WHAT THE TASK REQUIRES: Drop the pictures and repeat exactly from the "This screenshot has height=385, width=505." line down to the last line of the entries below.

(Screenshot grounding data)

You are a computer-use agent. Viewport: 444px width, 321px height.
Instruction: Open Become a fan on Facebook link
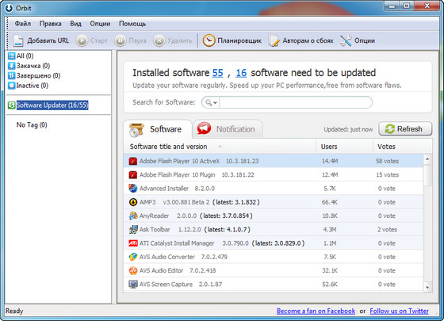(x=316, y=311)
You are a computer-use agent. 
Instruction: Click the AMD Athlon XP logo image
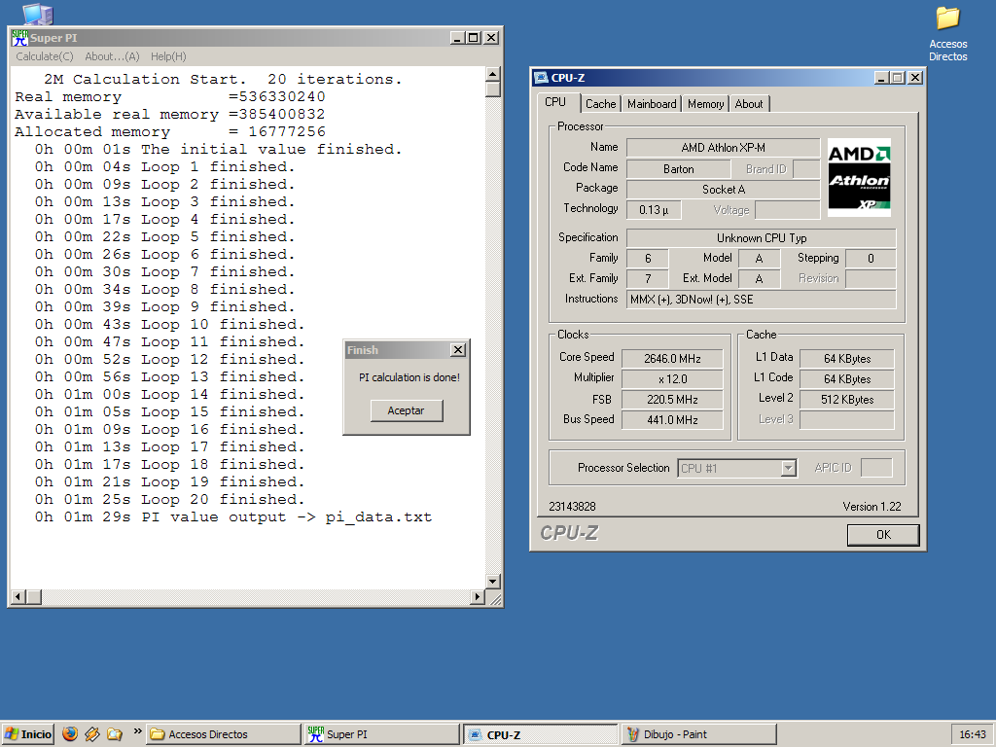pos(859,177)
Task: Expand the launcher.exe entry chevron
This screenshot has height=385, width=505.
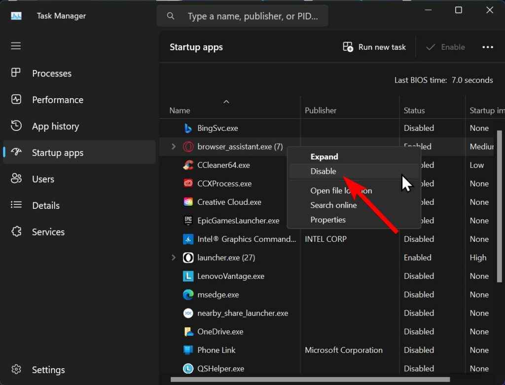Action: 173,257
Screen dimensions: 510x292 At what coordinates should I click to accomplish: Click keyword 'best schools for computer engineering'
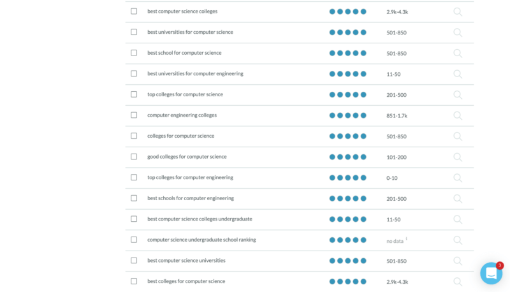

TASK ANSWER:
This screenshot has height=385, width=505.
Action: 173,257
Screen dimensions: 510x292 At what coordinates should I click to accomplish: Click keyword 'best schools for computer engineering'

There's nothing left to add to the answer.